Study material:
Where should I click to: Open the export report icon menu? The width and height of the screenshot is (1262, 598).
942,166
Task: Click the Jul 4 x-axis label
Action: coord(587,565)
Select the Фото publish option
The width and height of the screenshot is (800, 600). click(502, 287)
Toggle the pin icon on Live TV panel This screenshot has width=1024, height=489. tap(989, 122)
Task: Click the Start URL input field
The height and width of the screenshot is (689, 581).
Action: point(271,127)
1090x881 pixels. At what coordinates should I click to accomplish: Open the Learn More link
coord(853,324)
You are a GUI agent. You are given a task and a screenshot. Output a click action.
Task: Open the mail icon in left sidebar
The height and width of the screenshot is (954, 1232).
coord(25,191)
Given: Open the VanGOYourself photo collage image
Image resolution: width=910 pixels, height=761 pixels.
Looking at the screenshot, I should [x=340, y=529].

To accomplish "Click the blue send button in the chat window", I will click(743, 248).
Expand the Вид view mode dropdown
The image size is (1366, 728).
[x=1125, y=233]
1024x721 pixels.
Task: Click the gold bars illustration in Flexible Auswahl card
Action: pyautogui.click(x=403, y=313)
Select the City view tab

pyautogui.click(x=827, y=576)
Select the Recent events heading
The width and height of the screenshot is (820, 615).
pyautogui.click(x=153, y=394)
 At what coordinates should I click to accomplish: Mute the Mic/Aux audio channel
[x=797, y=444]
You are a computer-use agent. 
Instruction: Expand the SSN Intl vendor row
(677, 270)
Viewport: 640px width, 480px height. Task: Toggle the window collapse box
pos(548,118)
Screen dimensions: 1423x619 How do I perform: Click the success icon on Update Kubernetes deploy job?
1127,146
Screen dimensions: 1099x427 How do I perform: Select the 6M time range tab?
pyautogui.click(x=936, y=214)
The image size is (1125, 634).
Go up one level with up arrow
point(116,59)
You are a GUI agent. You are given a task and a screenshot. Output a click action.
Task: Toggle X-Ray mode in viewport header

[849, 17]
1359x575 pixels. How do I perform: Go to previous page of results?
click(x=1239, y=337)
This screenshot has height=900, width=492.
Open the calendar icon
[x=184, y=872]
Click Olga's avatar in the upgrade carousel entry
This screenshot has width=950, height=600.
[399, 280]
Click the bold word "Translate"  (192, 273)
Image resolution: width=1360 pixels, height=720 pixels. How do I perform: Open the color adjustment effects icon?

How to complete this task:
Each of the entries must be set down again exactly.

Answer section:
Where should I click to: Open the export report icon menu? The width and height of the screenshot is (1262, 598).
942,166
Task: Click the Jul 4 x-axis label
Action: coord(587,565)
Select the Фото publish option
The width and height of the screenshot is (800, 600). click(502, 287)
Toggle the pin icon on Live TV panel This screenshot has width=1024, height=489. tap(989, 122)
Task: Click the Start URL input field
The height and width of the screenshot is (689, 581).
Action: point(271,127)
1090x881 pixels. At what coordinates should I click to accomplish: Open the Learn More link
coord(853,324)
You are a GUI agent. You are given a task and a screenshot. Output a click action.
Task: Open the mail icon in left sidebar
The height and width of the screenshot is (954, 1232).
coord(25,191)
Given: Open the VanGOYourself photo collage image
Image resolution: width=910 pixels, height=761 pixels.
Looking at the screenshot, I should [x=340, y=529].

To accomplish "Click the blue send button in the chat window", I will click(743, 248).
Expand the Вид view mode dropdown
The image size is (1366, 728).
[x=1125, y=233]
1024x721 pixels.
Task: Click the gold bars illustration in Flexible Auswahl card
Action: pyautogui.click(x=403, y=313)
Select the City view tab

pyautogui.click(x=827, y=576)
Select the Recent events heading
The width and height of the screenshot is (820, 615).
pyautogui.click(x=153, y=394)
 At what coordinates should I click to accomplish: Mute the Mic/Aux audio channel
[x=797, y=444]
You are a computer-use agent. 
Instruction: Expand the SSN Intl vendor row
(677, 270)
Viewport: 640px width, 480px height. Task: Toggle the window collapse box
pos(548,118)
Screen dimensions: 1423x619 How do I perform: Click the success icon on Update Kubernetes deploy job?
1127,146
Screen dimensions: 1099x427 How do I perform: Select the 6M time range tab?
pyautogui.click(x=936, y=214)
The image size is (1125, 634).
Go up one level with up arrow
point(116,59)
You are a GUI agent. You are given a task and a screenshot. Output a click action.
Task: Toggle X-Ray mode in viewport header

[849, 17]
1359x575 pixels. How do I perform: Go to previous page of results?
click(x=1239, y=337)
This screenshot has height=900, width=492.
Open the calendar icon
[x=184, y=872]
Click Olga's avatar in the upgrade carousel entry
This screenshot has width=950, height=600.
[399, 280]
Click the bold word "Translate"  (192, 273)
Image resolution: width=1360 pixels, height=720 pixels. How do I perform: Open the color adjustment effects icon?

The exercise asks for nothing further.